[BEGIN SUPPLIED ENTRIES]
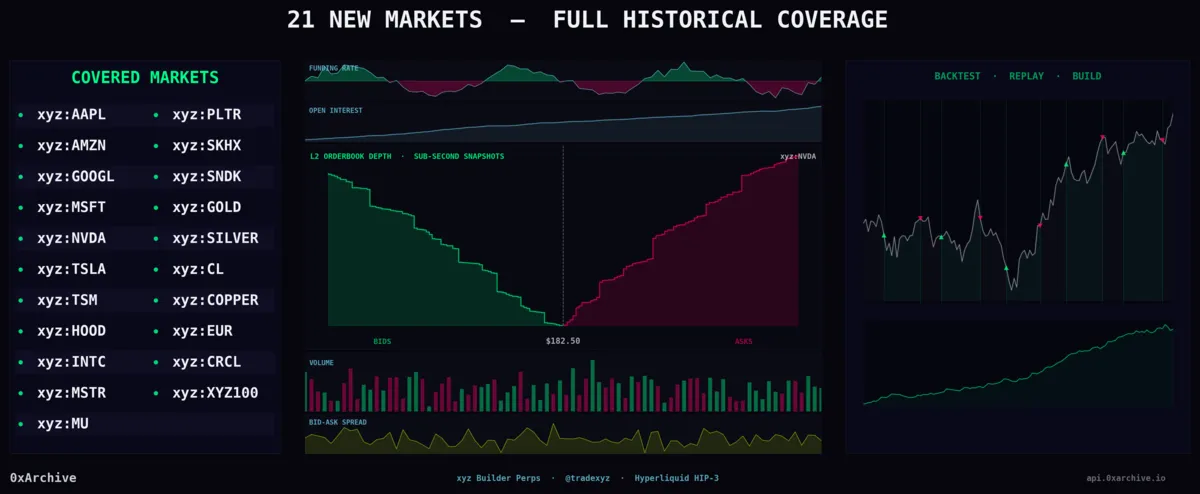The image size is (1200, 494).
Task: Switch to the REPLAY tab
Action: click(x=1026, y=76)
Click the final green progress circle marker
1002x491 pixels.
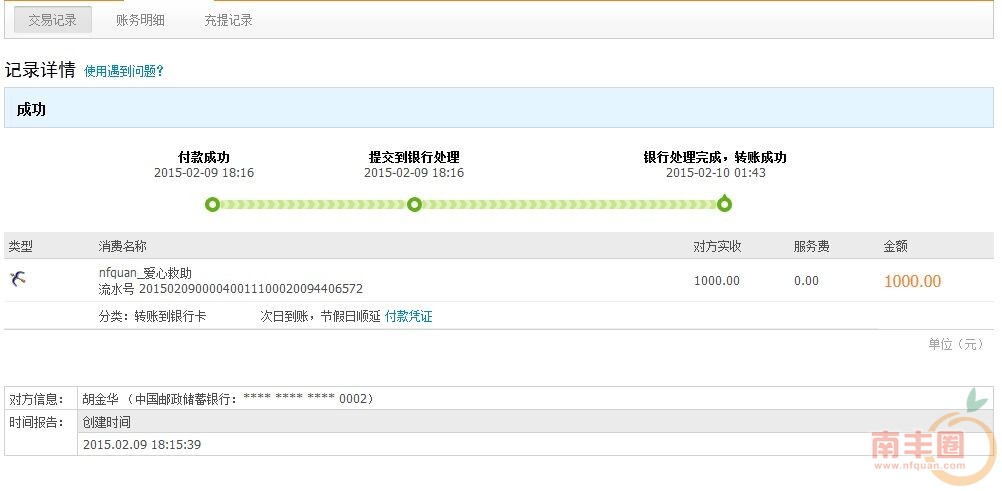(725, 205)
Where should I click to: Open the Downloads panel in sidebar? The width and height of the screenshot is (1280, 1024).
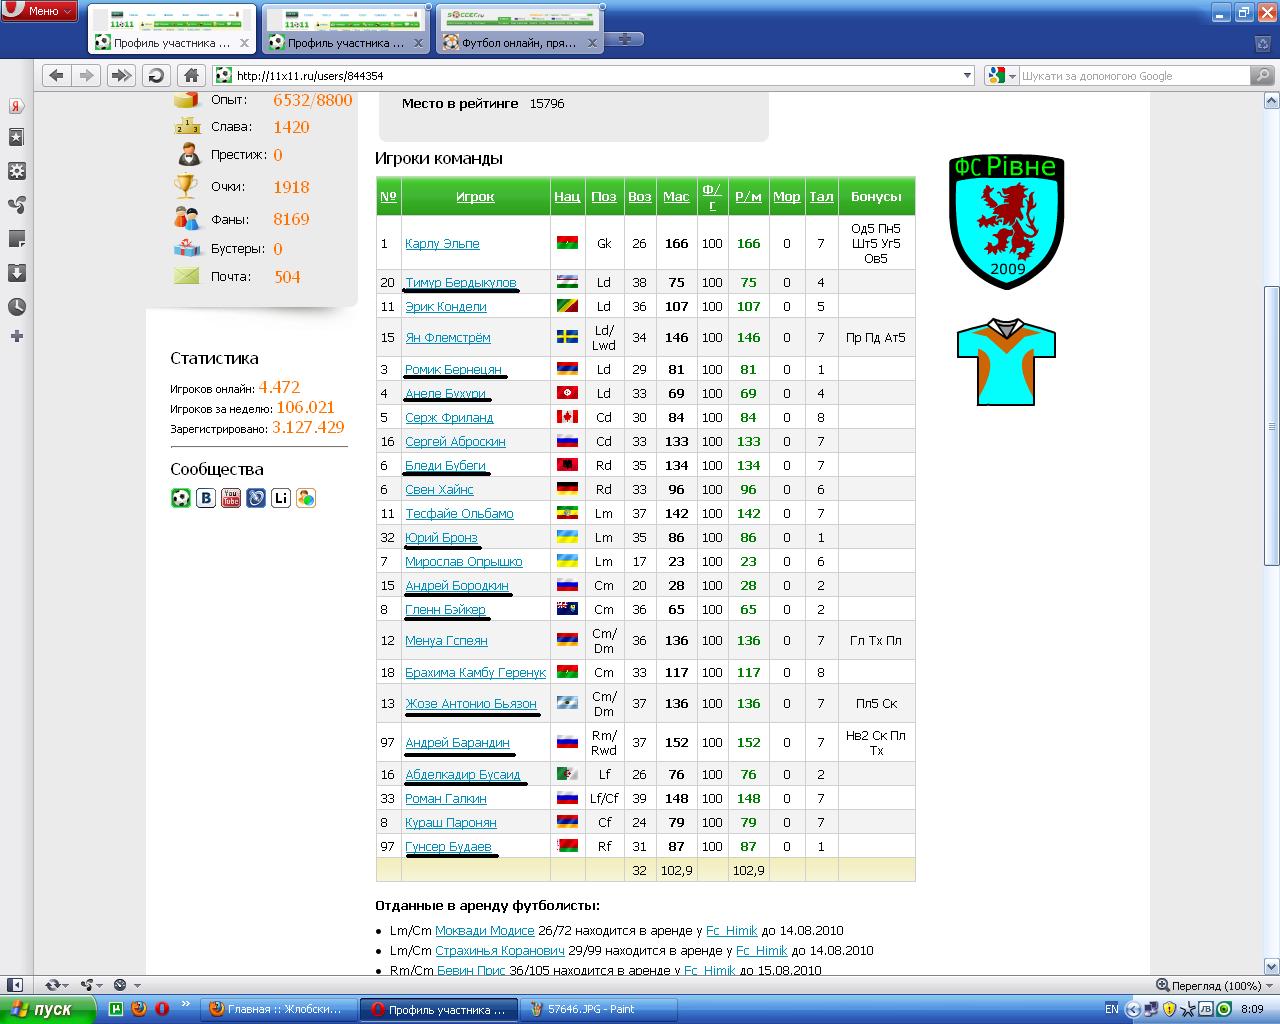[x=16, y=273]
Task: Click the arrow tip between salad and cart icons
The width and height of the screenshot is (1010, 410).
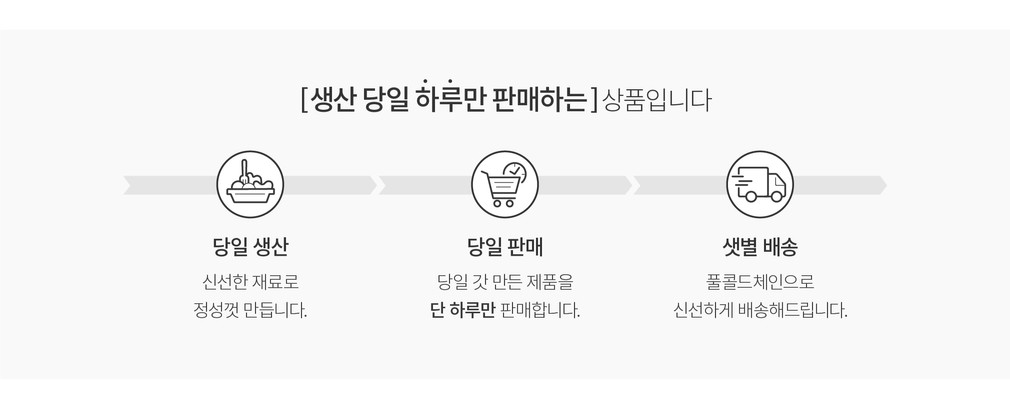Action: pos(370,185)
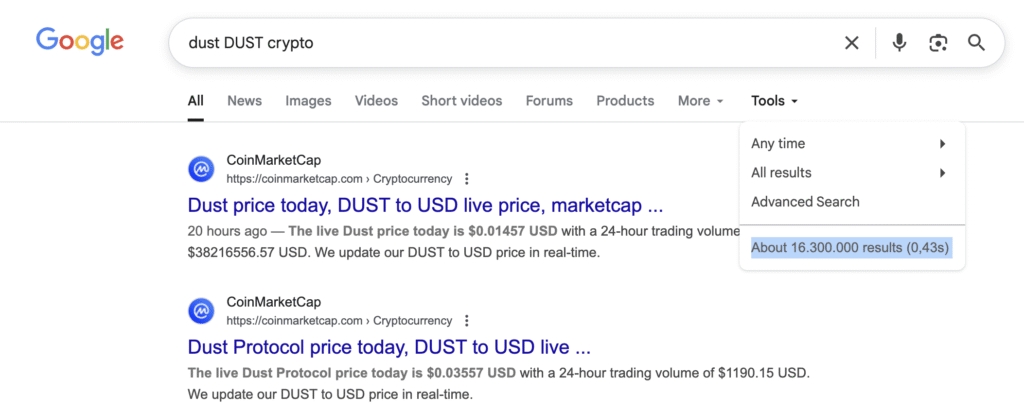Expand the Any time filter

click(x=849, y=144)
[END SUPPLIED ENTRIES]
### THE REQUEST
Copy out these records with every "screenshot" swapped for "image", keeping everything else the same and leaving out the pictures. "screenshot" becomes "image".

### SOLUTION TO THIS EXERCISE
The image size is (1200, 494).
Task: Switch to the REPLAY tab
Action: click(x=1026, y=76)
Click the final green progress circle marker
1002x491 pixels.
(725, 205)
Where should I click to: Open the Downloads panel in sidebar? The width and height of the image is (1280, 1024).
[x=16, y=273]
Task: Click the arrow tip between salad and cart icons
The width and height of the image is (1010, 410).
Action: pos(370,185)
Expand the Any time filter

click(x=849, y=144)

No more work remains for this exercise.